Chinese consumer electronics company Xiaomi is planning to enter the consumer lending business in India with Mi Credit, reported Reuters. The company plans to offer loans up to Rs 100,000 ($1,451) with the interest rates starting at 1.8%. The product is operating in India in beta and will debut in the “coming weeks”. Xiaomi has declined to comment.

The product was initially announced in May 2018. At the time, the company had said Mi Credit would be introduced in partnership with instant personal loan platform KreditBee.

Xiaomi collects data from phone activities

According to the report, Xiaomi collects data from the user’s phone activities to set up their credit profile. It collects personal data such as identity, life stage, lifestyle, social relationships, and brand loyalty. Thus, users signing up for the service will have to sign agreements to allowing sharing of their personal information with the company including “professional and educational backgrounds, temporary messages history and information on the use of certain apps and websites”. The company may also share user’s personal information with Xiaomi-affiliated companies or third-party service providers.

This was also highlighted earlier in the company’s privacy policy which states that the company transfers personal data of Indian users to third-party service providers outside the users’ jurisdiction. The privacy policy is quoted thus: “As such complying with applicable laws, we may transfer your personal data to any subsidiary of the Xiaomi group worldwide when processing that information for the purpose described in this privacy policy. We may also transfer your personal data to our third-party service providers, who may be located in a country or area outside the area of the European Economic Area (EEA)”.

The report also revealed that a potential bank partner from Indonesia back out from the deal in a part because of its privacy concerns about “about invasive data collection”.

Xiaomi stores Indian user data locally

In September 2018, it was reported that Xiaomi is migrating data of Indian users to “highly secure” cloud services Amazon Web Services (AWS) and Microsoft Azure, from its US and Singapore service. The company touts its move toward localisation as a “step towards data security and privacy”. Manu Jain, Vice President of Xiaomi and Managing Director at Xiaomi India said, “With the data stored locally and encrypted end to end, users will be able to enjoy greater access speed. According to the company, the migration would be across Xiaomi’s services — its e-commerce platform, Mi TV, Mi Cloud, MIUI and Mi Community. Xiaomi had also said that all new Indian user data since July is being stored in local servers.
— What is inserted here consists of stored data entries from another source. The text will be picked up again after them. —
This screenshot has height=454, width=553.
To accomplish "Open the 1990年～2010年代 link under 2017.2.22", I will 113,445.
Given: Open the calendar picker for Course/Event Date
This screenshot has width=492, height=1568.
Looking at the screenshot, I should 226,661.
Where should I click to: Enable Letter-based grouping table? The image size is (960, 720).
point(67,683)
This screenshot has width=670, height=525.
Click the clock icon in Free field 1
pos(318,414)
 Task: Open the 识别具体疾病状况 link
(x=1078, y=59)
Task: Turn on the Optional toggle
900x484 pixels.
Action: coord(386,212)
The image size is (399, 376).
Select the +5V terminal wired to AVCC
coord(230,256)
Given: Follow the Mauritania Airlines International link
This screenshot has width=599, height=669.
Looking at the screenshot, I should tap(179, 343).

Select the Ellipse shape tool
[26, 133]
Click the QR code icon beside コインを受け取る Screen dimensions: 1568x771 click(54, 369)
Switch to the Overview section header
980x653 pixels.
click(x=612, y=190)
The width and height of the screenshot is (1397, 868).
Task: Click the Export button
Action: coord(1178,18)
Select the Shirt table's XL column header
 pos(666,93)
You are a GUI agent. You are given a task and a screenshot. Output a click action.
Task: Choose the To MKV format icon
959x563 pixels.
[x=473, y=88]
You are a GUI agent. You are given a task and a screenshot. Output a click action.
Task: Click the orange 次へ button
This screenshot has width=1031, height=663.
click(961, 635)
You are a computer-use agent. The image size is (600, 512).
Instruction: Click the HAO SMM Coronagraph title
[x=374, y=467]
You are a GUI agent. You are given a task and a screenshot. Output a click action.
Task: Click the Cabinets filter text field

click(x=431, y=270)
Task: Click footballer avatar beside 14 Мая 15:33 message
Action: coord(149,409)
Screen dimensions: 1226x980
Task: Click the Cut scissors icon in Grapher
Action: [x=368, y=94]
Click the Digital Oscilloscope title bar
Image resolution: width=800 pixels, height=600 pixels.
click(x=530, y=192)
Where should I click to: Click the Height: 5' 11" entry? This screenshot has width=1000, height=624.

The draft Data Protection Bill 2018, which was submitted to the Union government in July 2018, requires all data fiduciaries to store a copy of users’ personal data in India and more worryingly, the bill also requires mandatory storage of ‘critical personal data’ within India only. Meanwhile, the RBI has mandated all payments system operators working in India to ensure that data related to payment systems operated by them is stored in the country.